For now, uncertainty remains high, volatility continues to dominate trading conditions, and market participants are preparing for what could be another pivotal week across the digital asset landscape.#crypto#cryptonews https://coinsignals.net https://t.me/coinsignalpublic

Cardano at a Crossroads as Network Activity Surges and Community Attention Intensifies

Cardano has emerged as one of the most discussed cryptocurrencies in recent days after a sharp decline pushed ADA below $0.16 for the first time since December 2020, according to data from on chain analytics firm Santiment.

The heightened attention follows comments from Cardano founder Charles Hoskinson, who recently announced he would be stepping away temporarily while warning that the ecosystem could face a period of significant challenges. Hoskinson cautioned that project closures and funding shortages may trigger a broader wave of failures across the network.

Social Engagement Reaches New Highs

Santiment reported a substantial increase in both social media discussions and blockchain activity following the developments.

Cardano’s social dominance rose to approximately 0.52 percent, marking its highest level of 2026. In practical terms, this means that more than one out of every 190 cryptocurrency related conversations online was focused on ADA.

At the same time, network participation surged. Daily active addresses climbed to 28,459, the highest level recorded in the past four months. According to Santiment, the increase suggests that users were actively engaging with the blockchain as heightened volatility sparked intense debate among traders and investors.

While much of the conversation has leaned bearish, the analytics platform noted that Cardano continues to maintain one of the most dedicated communities in the digital asset industry.

For years, ADA supporters have remained engaged through multiple market cycles, often continuing to back the project even during periods when institutional interest was limited.

A Defining Period Ahead for ADA

Santiment believes the coming weeks and months could prove critical for Cardano’s future trajectory.

With ADA trading near levels not seen in more than five years, many community members are hoping lower prices will attract institutional investors looking to establish positions. Market participants are also watching closely for signs of ecosystem expansion, successful project launches, and renewed confidence from leadership.

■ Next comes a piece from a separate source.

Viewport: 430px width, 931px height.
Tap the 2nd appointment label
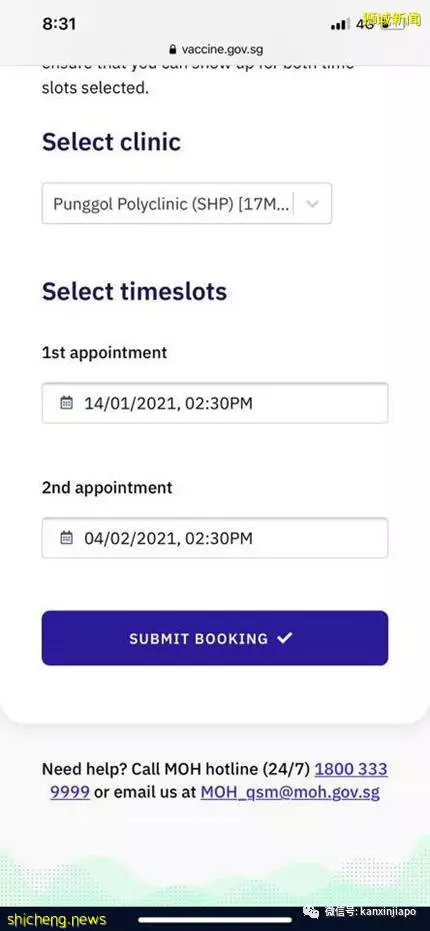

For many long term supporters, the next phase will be an important test of whether Cardano can deliver on the vision that has driven community enthusiasm for years.

Cardano Expands Into Brazilian Sports Sector

Amid the market uncertainty, the Cardano ecosystem also announced a significant partnership aimed at broadening its real world adoption.

The Cardano Foundation revealed a three year collaboration with the Brazilian Olympic Committee (COB) focused on integrating blockchain, artificial intelligence, and Internet of Things technologies into Brazil’s sports industry.

According to both organizations, the initiative will explore applications such as digital identity solutions, certification systems, fan engagement tools, equipment tracking, and enhanced governance and transparency frameworks.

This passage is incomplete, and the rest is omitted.